Sus palabras cayeron como un cubo de agua fría sobre él. «En griego, me está hablando en griego con su delicada vocecita de... como si yo no lo hablase mejor que ella... como si no supiese que eso es tuberculosis, maldita sea... Tuberculosa y me lo oculta por su empecinamiento en venir...», pensaba Marco temblando de rabia. En esos momentos la odiaba más que a nada en el mundo. El oficial se levantó y, soltando un tremendo grito que desahogó en parte su ira, ordenó:

—¡Incendiad el poblado y pongámonos en marcha!

* * *

Amontonaron los cadáveres de los atacotos en el centro del poblado, arrancaron las estacas que rodeaban el poblado y las echaron también a la pira central. Luego los soldados apilaron un buen montón de leña alrededor de la empalizada, cerraron el portón y le prendieron fuego al odioso poblado.

Una vez que el lugar estaba siendo pasto de las llamas, cavaron una fosa para sus compañeros. Marco ordenó que traerán una piedra plana de considerables dimensiones y la colocaran sobre el túmulo arenoso del enorme sepulcro. El optio grabó con su daga los nombres de todos y cada uno de los legionarios que allí habían perecido y luego, él mismo, llevó una piedra que le pareció adecuada y grabó en ella:

Aquí murió Decio Milo

Soldado

Montó en su poni, mandó formar a la compañía en la playa y ordenó el regreso.

Marco abría la marcha junto a Branoc; tras ellos avanzaban Lucio y Julia. Apenas hablaban el uno con la otra, pero no parecía que les hiciese falta, sus silencios estaban cargados de significado.
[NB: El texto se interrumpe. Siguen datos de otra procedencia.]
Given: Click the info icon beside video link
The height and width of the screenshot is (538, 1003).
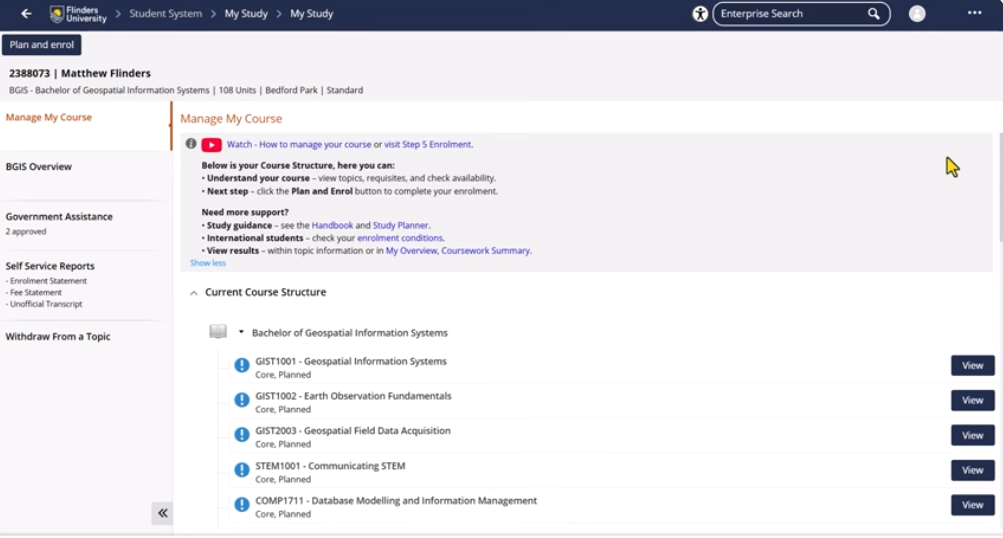Looking at the screenshot, I should coord(191,144).
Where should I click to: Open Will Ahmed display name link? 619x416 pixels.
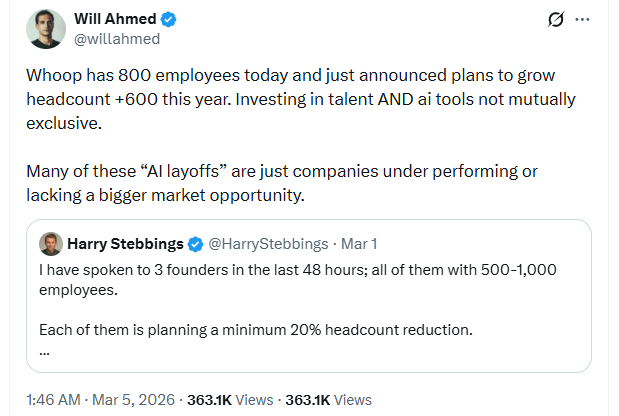point(115,19)
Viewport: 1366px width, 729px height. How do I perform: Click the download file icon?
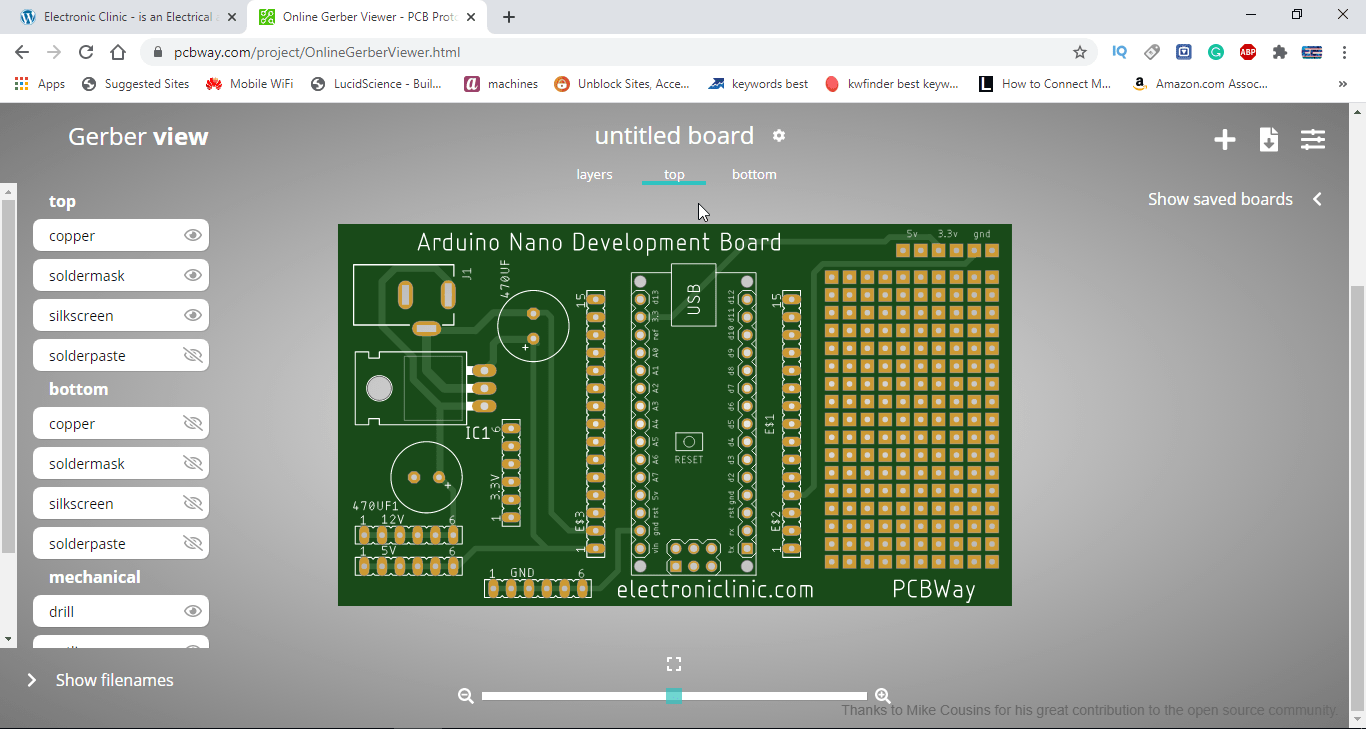[1268, 140]
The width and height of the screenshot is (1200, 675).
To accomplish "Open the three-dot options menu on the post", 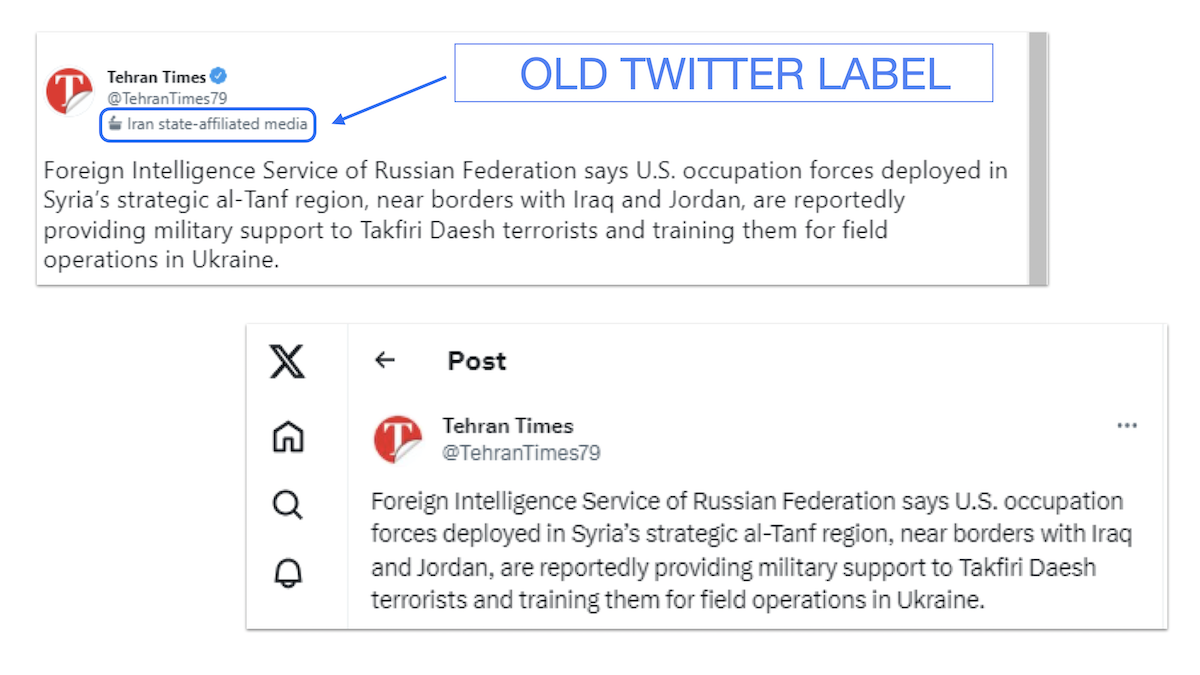I will (x=1127, y=425).
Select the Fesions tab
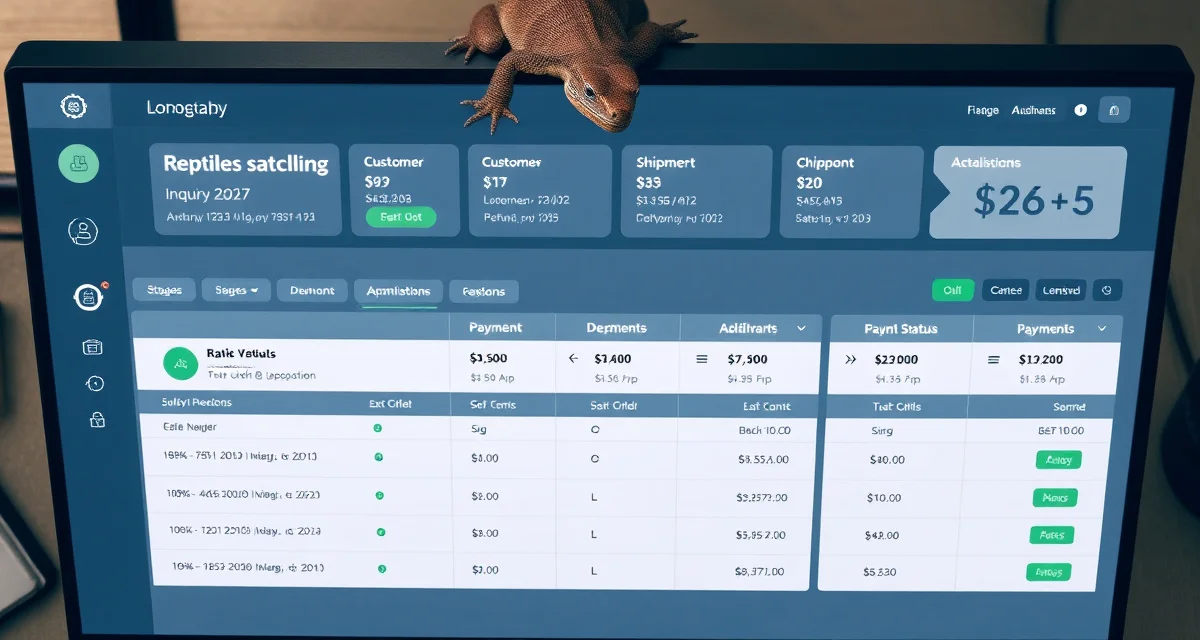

Cabalgaban tan juntos que Marco se sintió casi celoso, pero desechó semejante sentimiento de él y oró a Mitra por ambos; por su amado padre, quien cabalgaba tranquilamente, como si no hubiese pasado nada, con la mano izquierda permanentemente oculta bajo los pliegues de su túnica para que nadie supiese de su dolor y por la mujer que amaba, la mujer que amaban los dos, cabalgando tras él con los ojos brillantes, los carrillos ardiendo de fiebre y una recia tos que no parecía importarle en demasía, pues se la veía feliz acompañando al hombre que cabalgaba a su lado.